From “Holdfast Crowbiter”:

“Our world a punctured lung that contracts and expands without ease. What is close comes near, then billows away far from reach. So much is evacuated, then all is spasm, and gashes, and wet tissue. Where there is pain, there is a gasp. Our rib cage cleaved accordion, the organ no longer used for lovemaking. The air we expel is stale with fear.”

Here, Wikswo gives the reader a type of poetics of where self and place intersect then interact. I’m not quite sure what the plot of this story is, but that doesn’t matter as it is the language and sound of the story that drove me through it. Gliding along the undulating river of her rhythm and imagery, my mind flowed with Wikswo’s words and I could feel the transformations taking place in the text not because of any events, but because of this lingual movement.

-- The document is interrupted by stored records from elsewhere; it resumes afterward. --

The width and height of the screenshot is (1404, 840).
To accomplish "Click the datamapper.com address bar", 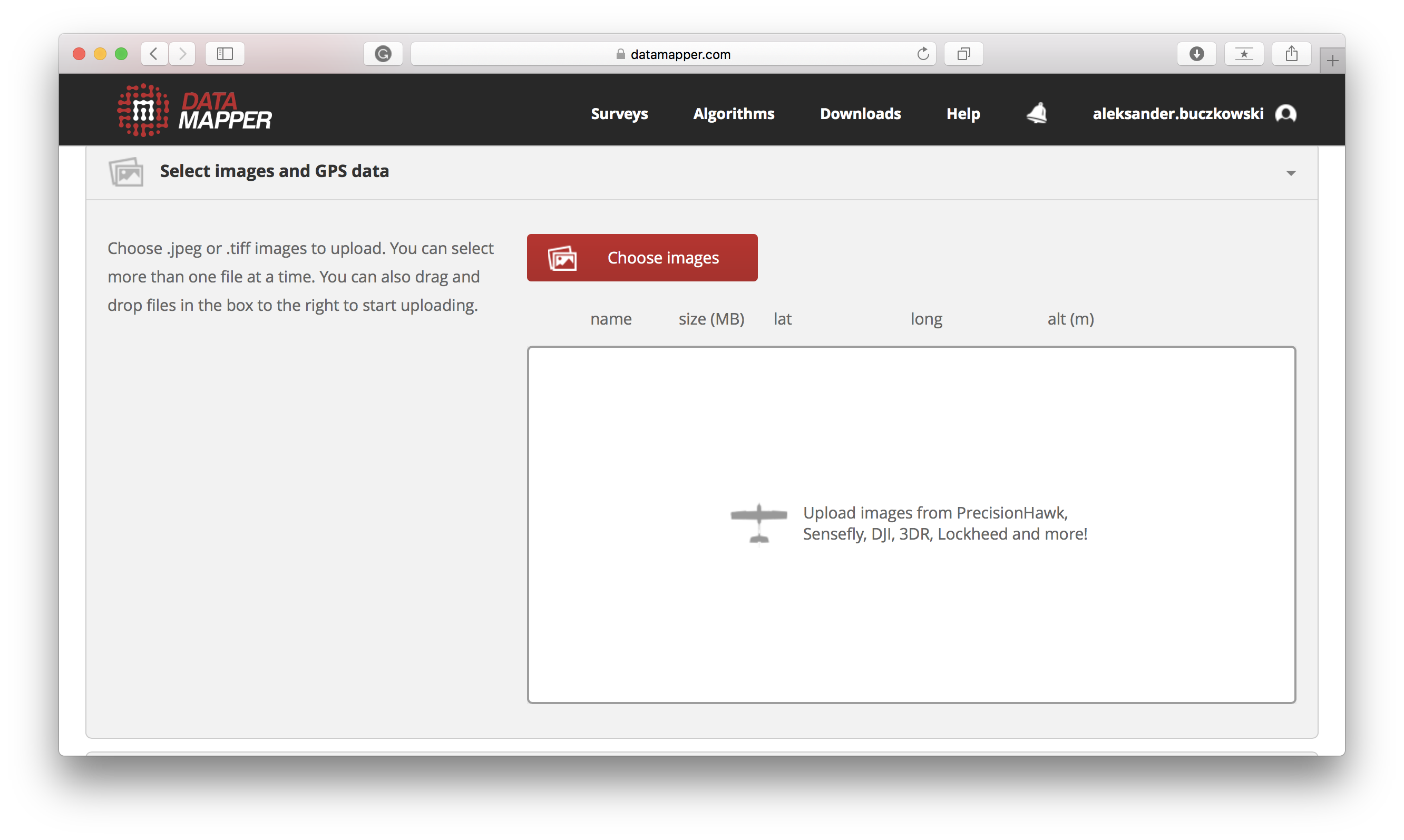I will [x=672, y=54].
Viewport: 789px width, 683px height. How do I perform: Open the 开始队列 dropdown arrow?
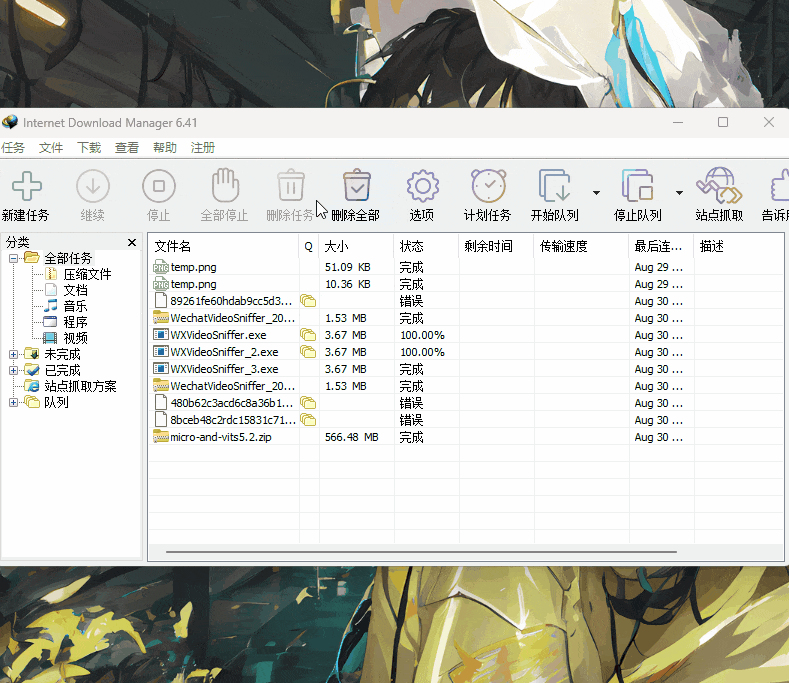coord(596,193)
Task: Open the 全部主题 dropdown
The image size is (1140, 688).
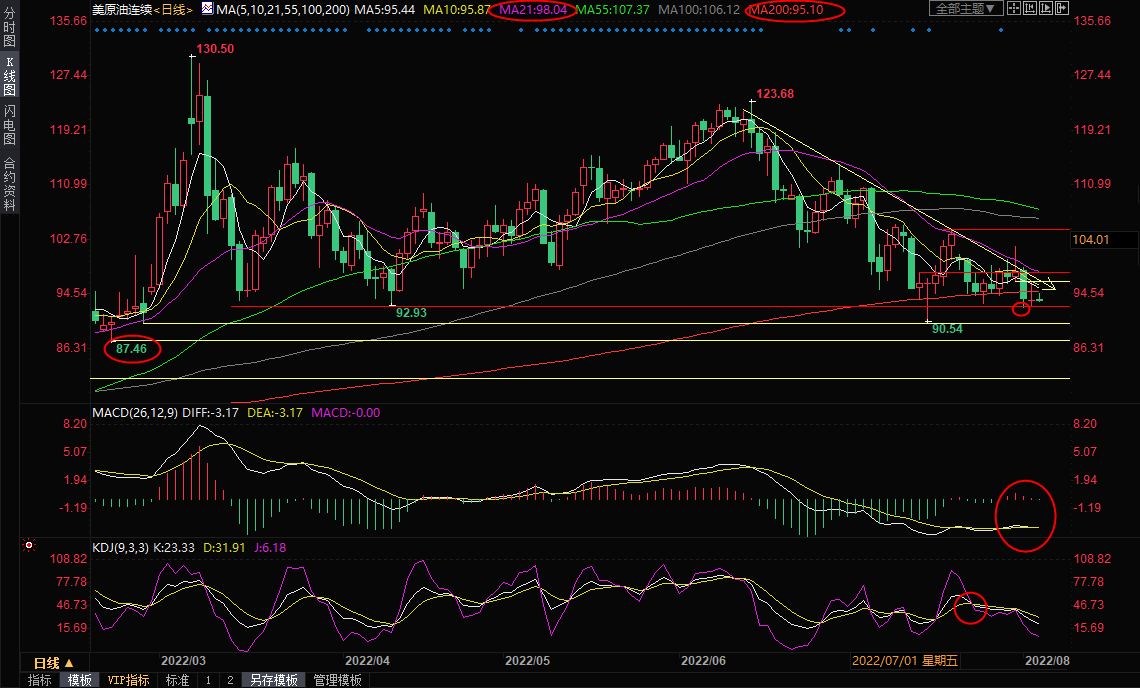Action: click(x=965, y=9)
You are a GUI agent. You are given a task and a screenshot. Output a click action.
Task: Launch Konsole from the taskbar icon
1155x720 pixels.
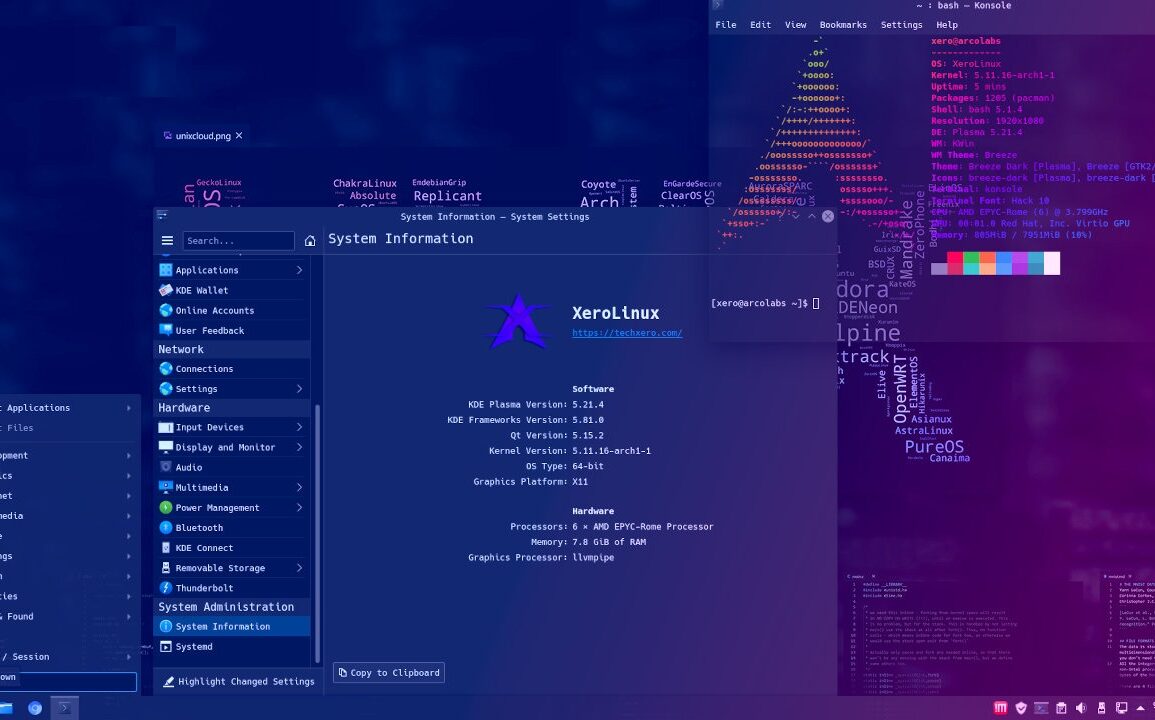pos(64,708)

Ultimately, in this collection, every story is a poem with life thriving throughout each image. That, combined with Wikswo’s own photographs of different types of nature, creates a multi-sensory reading experience. You don’t just read the stories; you engage with them through consideration and interpretation. For instance, when you take this text: “Prayers for bones that bend instead of break are prayers for our bodies to be soaked in vinegar, pickled, unable to expire. Pray for good winds. Pray for calm seas. For our immortality. What we have here is a multi-sensory reading experience and it sucks you in. A large contributor to the pace and flow in this example is the use of repetition — “pray.” This technique is powerful, as it feels as if through the repeated phrases and descriptions, a momentum is gathering, a meaning shifting and maturing into larger and connected concepts. Pray for good winds. Pray for calm seas. For our immortality. As often as possible, pray for something that does not exist. The story builds.

Aside from these connections brought forth through wilderness, the different characters begin to create and communicate themselves through each other. In “The Kholodnaya Voyna Club,” for instance, two people merge through the lyrical. Wikswo writes, “The pilot shared the same dreams with her at night, unconscious. Autobiographically accurate, yet identical. They had even dreamed them at the same hour, and woke together, crying. She drove the pilot so crazy, sometimes it seemed possible they were the same person. Perhaps a single schizophrenic.”

It is through these stories and photographs in which not only are identities created and discovered, but the experience of connection becomes vibrant. Tangible, even. One aspect that Wikswo concentrates on in “My Nebulae, My Antilles,” is that of how we learn to speak through writing. “When I was a small child, I was very silent. I was known for my silence. It was not known that I kept a diary. In its earliest life, it was a simple count of the day’s activities. Tally up the scabs on my kneecaps. The sixteen collectors that live within a beet. As the days passed, I learned that paper listens.”

The reader, too, is listening. She’s reading closely, attentively as she follows Wikswo through these meditations of where wilderness lives not only outside of us, but within us, as well. The reader weaves around and discover the ways in which through language, wilderness is a type of getting lost in beauty — getting lost in herself. Through this, the senses created by this reading experience are forever heightening. It is through Wikswo’s poetic language and movement that we can recognize, live, and exist in our own ecology of complexity.